## Requirement
From the forum post on Traveller warships and missiles, copy word for word the part that opens with the words containing "I would never" and closes with "many sci-fi universes).".

I would never tend to postulate that the Imperial navy is run by morons, bureaucrats and political toadies! That would invite a visit by an unseen IBIS agent who might kill me with a spork. Though I might question the reasonableness of having carriers with spinal mounts, battleships with little armor, and bridges/combat centers not buried in the bowels of a ship (though that last part may be crossing far too many sci-fi universes).
AnotherDilbert said:I'm sure I have: Missiles in MgT2 are only effective in overwhelming numbers, launching just a few is generally completely ineffective, so silly to waste space on.
Note that Traveller missiles are not WWII torpedoes or current shipkillers, they are just small attritional weapons that must be used in large numbers.
So, I think we are far likelier to see battleships with 2000 torpedo-launchers than with a measly 100 launchers.

## Record excerpts

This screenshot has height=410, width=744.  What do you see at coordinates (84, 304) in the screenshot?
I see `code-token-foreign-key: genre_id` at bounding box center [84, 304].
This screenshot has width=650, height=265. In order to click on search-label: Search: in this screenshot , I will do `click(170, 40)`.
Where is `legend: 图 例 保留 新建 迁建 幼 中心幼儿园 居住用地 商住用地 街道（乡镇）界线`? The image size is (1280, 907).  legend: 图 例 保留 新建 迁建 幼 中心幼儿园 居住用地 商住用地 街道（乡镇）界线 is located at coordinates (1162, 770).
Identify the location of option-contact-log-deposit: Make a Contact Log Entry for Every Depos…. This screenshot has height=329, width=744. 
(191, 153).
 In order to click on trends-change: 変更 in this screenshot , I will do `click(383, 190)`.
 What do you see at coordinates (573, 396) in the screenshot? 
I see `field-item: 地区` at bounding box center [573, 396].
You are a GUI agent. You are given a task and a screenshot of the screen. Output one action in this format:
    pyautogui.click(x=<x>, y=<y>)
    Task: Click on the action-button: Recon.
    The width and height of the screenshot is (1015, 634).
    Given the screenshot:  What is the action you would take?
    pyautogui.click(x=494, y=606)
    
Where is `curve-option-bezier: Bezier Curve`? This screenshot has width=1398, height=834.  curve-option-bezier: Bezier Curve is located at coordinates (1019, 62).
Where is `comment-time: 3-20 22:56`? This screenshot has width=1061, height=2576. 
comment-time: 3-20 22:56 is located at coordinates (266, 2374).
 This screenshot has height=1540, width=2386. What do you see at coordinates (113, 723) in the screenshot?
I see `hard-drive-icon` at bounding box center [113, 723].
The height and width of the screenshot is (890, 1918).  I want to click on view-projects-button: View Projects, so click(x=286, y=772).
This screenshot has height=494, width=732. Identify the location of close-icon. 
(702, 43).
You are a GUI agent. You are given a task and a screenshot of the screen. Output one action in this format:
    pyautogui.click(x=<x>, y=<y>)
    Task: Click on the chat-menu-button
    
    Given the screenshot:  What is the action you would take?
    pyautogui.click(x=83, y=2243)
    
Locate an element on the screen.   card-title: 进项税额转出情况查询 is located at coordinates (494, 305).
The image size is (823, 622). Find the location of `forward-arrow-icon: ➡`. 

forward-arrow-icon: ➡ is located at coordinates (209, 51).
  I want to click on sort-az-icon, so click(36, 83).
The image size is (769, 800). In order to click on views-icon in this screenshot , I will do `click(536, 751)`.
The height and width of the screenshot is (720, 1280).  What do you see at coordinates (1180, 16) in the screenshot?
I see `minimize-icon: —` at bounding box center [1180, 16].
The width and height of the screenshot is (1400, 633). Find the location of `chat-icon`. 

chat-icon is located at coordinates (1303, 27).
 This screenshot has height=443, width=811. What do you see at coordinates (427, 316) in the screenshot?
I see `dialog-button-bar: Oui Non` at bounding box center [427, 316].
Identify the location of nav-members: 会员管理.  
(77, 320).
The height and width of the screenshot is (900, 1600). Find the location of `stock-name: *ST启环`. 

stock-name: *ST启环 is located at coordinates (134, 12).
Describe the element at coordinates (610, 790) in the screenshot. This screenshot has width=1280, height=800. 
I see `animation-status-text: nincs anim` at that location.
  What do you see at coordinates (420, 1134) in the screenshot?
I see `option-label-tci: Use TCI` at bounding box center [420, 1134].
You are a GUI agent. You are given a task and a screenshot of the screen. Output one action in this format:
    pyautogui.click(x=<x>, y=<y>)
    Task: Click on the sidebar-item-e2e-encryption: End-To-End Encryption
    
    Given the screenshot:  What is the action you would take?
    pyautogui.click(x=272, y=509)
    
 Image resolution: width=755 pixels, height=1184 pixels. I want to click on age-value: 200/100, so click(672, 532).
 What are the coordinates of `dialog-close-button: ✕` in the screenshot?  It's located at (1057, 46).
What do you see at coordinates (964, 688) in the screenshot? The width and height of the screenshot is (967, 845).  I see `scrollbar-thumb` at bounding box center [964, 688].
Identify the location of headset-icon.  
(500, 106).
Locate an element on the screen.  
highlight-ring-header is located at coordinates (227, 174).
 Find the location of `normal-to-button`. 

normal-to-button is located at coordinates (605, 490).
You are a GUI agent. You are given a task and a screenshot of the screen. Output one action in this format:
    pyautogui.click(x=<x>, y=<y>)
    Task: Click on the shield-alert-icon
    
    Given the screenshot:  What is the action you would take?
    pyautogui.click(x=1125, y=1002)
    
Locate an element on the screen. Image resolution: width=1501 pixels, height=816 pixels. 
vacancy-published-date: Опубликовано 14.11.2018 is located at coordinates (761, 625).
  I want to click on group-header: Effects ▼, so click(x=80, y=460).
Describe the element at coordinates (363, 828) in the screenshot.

## Expected answer
I would never tend to postulate that the Imperial navy is run by morons, bureaucrats and political toadies! That would invite a visit by an unseen IBIS agent who might kill me with a spork. Though I might question the reasonableness of having carriers with spinal mounts, battleships with little armor, and bridges/combat centers not buried in the bowels of a ship (though that last part may be crossing far too many sci-fi universes).